Supreme Court's Blanche v. Lau Ruling Impact
New ruling affects green card holders with criminal records
Model Diplomat7 min readNorth America

When a Green Card Isn't Enough: Blanche v. Lau's Border Trap
The Supreme Court's 6–3 Blanche v. Lau ruling lets border officers treat lawful permanent residents with pending or past criminal issues as new applicants — with no clear-and-convincing evidence needed.
Border officers no longer need "clear and convincing" evidence that a returning lawful permanent resident has committed a crime involving moral turpitude before treating that resident as an "applicant for admission." That is the holding of Blanche v. Lau, the Supreme Court's 6–3 ruling issued June 23, 2026. The decision converts what had, for a year, been an aggressive Trump-era enforcement posture toward returning green-card holders with old or unproven criminal records into settled statutory law — shifting the moment at which the government must prove its case from the port of entry to a later removal hearing, and stripping away the procedural cushion that had shielded long-resident immigrants from being detained on suspicion alone.
--
■ Task instructions
1. List every phrase the Blanche v. Lau article uses to refer to the permanent residents affected by the ruling.
2. Answer these questions from the article on the Blanche v. Lau ruling:
(a) What was the vote of the Supreme Court in the case?
(b) On what date was the ruling issued?
(c) According to the article, the moment at which the government must prove its case shifts from where to where?
3. Proceed with the article on the Blanche v. Lau ruling, picking up after its last sentence.

■ Data shown
--
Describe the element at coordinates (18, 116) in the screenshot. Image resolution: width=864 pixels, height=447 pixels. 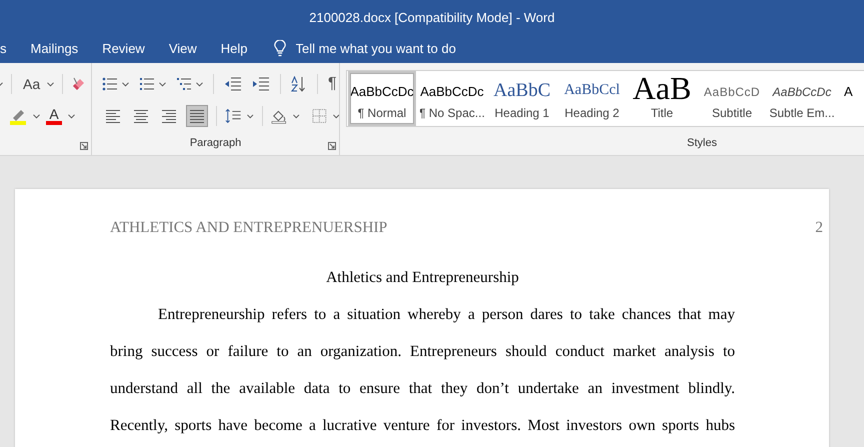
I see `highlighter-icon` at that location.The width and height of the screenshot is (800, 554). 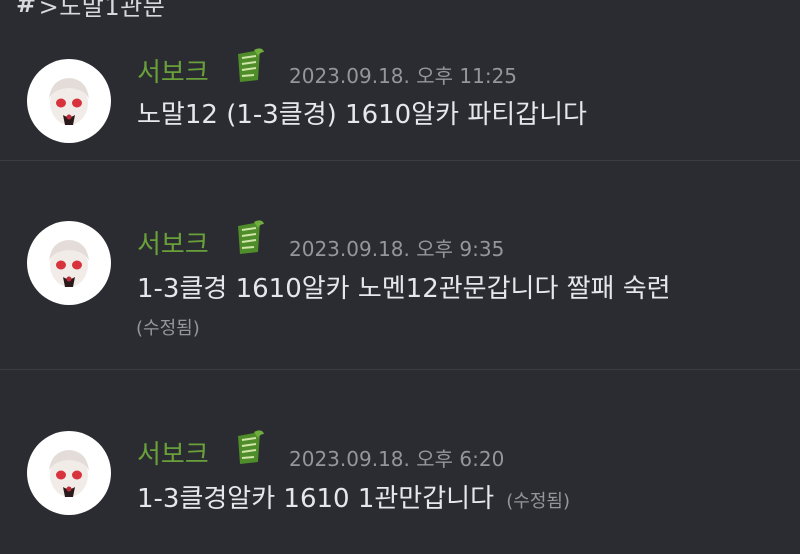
--
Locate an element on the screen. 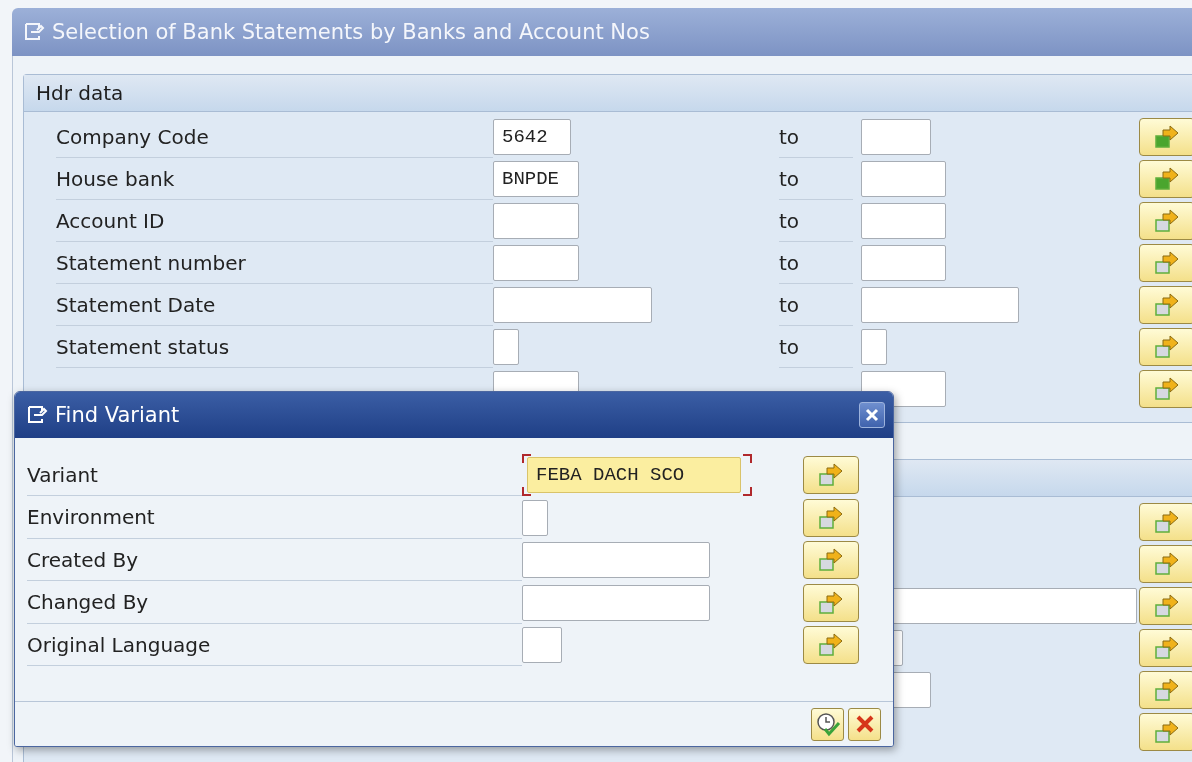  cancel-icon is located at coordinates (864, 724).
--
■ Answers
1.
- green card holders with criminal records
- lawful permanent residents with pending or past criminal issues
- a returning lawful permanent resident
- that resident
- returning green-card holders with old or unproven criminal records
- long-resident immigrants

2.
(a) 6–3
(b) June 23, 2026
(c) From the port of entry to a later removal hearing

3.
What the Court actually held
The petitioner, Muk Choi Lau, has been a lawful permanent resident since 2007. New Jersey charged him with third-degree trademark counterfeiting on May 7, 2012; while the charge was pending, he flew to China and returned through John F. Kennedy International Airport on June 15, 2012. A border officer refused to treat him as admitted, paroled him into the country under INA §212(d)(5), and — after his 2013 guilty plea — the government charged him as an inadmissible applicant for admission. Those facts come from the Supreme Court's syllabus, which the Legal Information Institute has posted in full.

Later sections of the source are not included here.